* BEGIN *

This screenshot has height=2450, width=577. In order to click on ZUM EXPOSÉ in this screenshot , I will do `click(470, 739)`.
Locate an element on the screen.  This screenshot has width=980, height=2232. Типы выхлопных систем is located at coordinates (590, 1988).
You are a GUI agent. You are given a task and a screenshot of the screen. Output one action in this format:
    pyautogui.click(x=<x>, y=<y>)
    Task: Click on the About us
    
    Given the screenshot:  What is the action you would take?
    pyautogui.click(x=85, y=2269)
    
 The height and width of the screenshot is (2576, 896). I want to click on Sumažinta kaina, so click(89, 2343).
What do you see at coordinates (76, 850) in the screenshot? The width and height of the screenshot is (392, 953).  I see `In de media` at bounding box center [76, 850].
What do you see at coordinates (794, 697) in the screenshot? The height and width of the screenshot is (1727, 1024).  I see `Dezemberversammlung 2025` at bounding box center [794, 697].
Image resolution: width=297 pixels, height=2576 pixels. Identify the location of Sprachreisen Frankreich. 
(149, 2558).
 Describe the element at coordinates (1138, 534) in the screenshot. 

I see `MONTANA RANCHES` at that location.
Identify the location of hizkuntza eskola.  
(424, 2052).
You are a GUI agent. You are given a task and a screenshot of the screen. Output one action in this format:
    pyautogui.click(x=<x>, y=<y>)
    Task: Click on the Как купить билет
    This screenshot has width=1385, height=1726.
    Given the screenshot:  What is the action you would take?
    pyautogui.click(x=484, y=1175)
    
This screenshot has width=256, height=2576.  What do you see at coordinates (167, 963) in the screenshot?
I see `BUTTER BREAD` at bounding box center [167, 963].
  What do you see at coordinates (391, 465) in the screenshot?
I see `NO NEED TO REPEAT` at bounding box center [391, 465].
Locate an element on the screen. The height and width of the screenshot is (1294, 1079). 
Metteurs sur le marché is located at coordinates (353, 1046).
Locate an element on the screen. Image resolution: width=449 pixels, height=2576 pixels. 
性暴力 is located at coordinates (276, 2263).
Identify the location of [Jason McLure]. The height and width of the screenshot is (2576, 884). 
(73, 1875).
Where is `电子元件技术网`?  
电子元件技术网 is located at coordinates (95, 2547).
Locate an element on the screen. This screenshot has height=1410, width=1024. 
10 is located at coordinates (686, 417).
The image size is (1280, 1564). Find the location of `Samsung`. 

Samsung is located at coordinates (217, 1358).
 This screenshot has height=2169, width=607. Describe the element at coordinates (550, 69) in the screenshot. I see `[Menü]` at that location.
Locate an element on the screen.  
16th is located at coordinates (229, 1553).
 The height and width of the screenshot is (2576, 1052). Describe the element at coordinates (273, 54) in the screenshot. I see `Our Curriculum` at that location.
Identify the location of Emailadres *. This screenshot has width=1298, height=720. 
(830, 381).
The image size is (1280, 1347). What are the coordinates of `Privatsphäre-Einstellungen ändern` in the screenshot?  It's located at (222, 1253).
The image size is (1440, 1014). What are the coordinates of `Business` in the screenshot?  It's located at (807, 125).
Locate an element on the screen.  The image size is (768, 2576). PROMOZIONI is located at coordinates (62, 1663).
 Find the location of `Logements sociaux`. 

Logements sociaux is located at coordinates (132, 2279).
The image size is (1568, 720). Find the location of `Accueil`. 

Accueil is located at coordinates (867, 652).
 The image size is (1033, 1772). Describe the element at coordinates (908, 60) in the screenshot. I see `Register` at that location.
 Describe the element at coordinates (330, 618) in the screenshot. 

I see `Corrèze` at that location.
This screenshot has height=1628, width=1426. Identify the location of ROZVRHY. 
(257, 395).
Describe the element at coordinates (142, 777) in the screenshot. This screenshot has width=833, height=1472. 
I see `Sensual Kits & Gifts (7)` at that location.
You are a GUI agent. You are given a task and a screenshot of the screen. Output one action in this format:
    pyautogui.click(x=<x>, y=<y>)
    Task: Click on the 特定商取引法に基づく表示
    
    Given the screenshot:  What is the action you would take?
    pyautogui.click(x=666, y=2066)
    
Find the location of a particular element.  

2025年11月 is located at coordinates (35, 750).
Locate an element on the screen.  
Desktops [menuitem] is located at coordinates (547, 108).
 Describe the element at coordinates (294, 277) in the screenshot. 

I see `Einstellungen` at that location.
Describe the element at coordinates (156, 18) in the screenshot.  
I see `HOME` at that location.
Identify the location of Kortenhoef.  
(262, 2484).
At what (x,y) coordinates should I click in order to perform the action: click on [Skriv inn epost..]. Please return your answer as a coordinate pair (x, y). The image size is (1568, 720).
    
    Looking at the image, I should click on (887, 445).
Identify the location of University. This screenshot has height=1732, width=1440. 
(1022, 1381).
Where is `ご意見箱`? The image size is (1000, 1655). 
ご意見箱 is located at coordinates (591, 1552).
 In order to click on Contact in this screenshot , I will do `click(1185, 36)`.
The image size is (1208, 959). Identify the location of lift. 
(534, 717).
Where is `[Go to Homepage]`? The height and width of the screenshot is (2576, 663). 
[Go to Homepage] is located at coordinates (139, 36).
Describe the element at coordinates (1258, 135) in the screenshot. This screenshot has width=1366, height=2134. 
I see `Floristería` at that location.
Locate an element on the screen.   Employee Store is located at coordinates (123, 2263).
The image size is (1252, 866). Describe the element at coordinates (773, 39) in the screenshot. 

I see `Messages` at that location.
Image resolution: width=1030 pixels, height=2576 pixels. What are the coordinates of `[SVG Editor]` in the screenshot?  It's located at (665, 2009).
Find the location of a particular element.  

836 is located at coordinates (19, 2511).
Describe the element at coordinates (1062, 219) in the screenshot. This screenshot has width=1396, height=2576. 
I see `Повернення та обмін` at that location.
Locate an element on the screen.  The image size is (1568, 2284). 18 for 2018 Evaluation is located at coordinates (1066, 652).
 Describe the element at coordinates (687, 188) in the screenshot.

* END *

▶ _WORK TO COMPLETE_: Copy the rows above verbatim, from the line containing "The image size is (1208, 959)." through the line containing "Image resolution: width=1030".

▶ _FINAL ANSWER_:
The image size is (1208, 959). Identify the location of lift. 
(534, 717).
Where is `[Go to Homepage]`? The height and width of the screenshot is (2576, 663). 
[Go to Homepage] is located at coordinates (139, 36).
Describe the element at coordinates (1258, 135) in the screenshot. This screenshot has width=1366, height=2134. 
I see `Floristería` at that location.
Locate an element on the screen.   Employee Store is located at coordinates (123, 2263).
The image size is (1252, 866). Describe the element at coordinates (773, 39) in the screenshot. 

I see `Messages` at that location.
Image resolution: width=1030 pixels, height=2576 pixels. What are the coordinates of `[SVG Editor]` in the screenshot?  It's located at (665, 2009).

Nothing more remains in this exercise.